▶ _Lesetext_
----------------------------------------

Man wollte es sich mit Carroburg nicht wieder antun, zwecks Mangel an Zeit, dass man erst die Spieler neu motiviert sich zu wehren und zu organisieren. Da dort laut einigen Aussagen Untergangsstimmung herrscht. Sowie damals auf Helmgart, nur dann konnte man es kippen.

Und es sah kurz mal so aus, als würde Erengrad kippen und man dachte sich dann scheinbar, dass man dies ausgleichen könnte ohne das Gleichgewicht zu zerstören.


War halt leider zum jetzigen Stand der Dinge, eine Fehleinschätzung.

Shagkul

Edit: und meines Wissens wurde sich da lange und ausführlich beraten, auch mit den jeweiligen Servern. Also Hals über Kopf wurde nichts entschieden.

----------------------------------------

▶ _Datenabschnitt_
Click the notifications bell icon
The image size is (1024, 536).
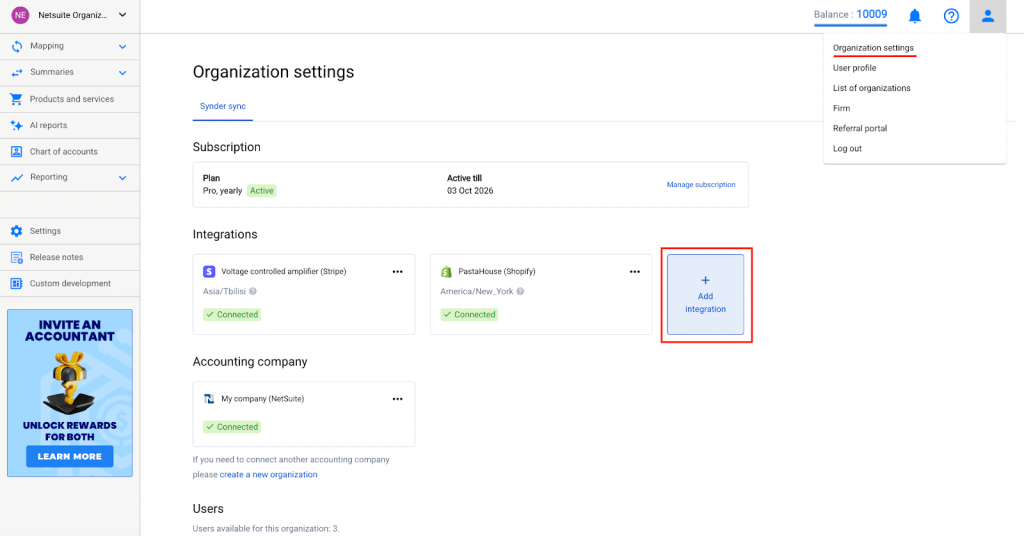coord(914,16)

----------------------------------------

▶ _Aufgabe_
Beantworte diese Fragen zum Lesetext jeweils kurz:
(a) Bei welchem Ort sah es kurz so aus, als würde er kippen?
(b) Als was bezeichnet der Verfasser die Entscheidung zum jetzigen Stand der Dinge?
(c) Mit wem wurde laut dem Nachtrag am Ende des Lesetexts beraten?

▶ _Antwort_
(a) Erengrad
(b) Als Fehleinschätzung
(c) Mit den jeweiligen Servern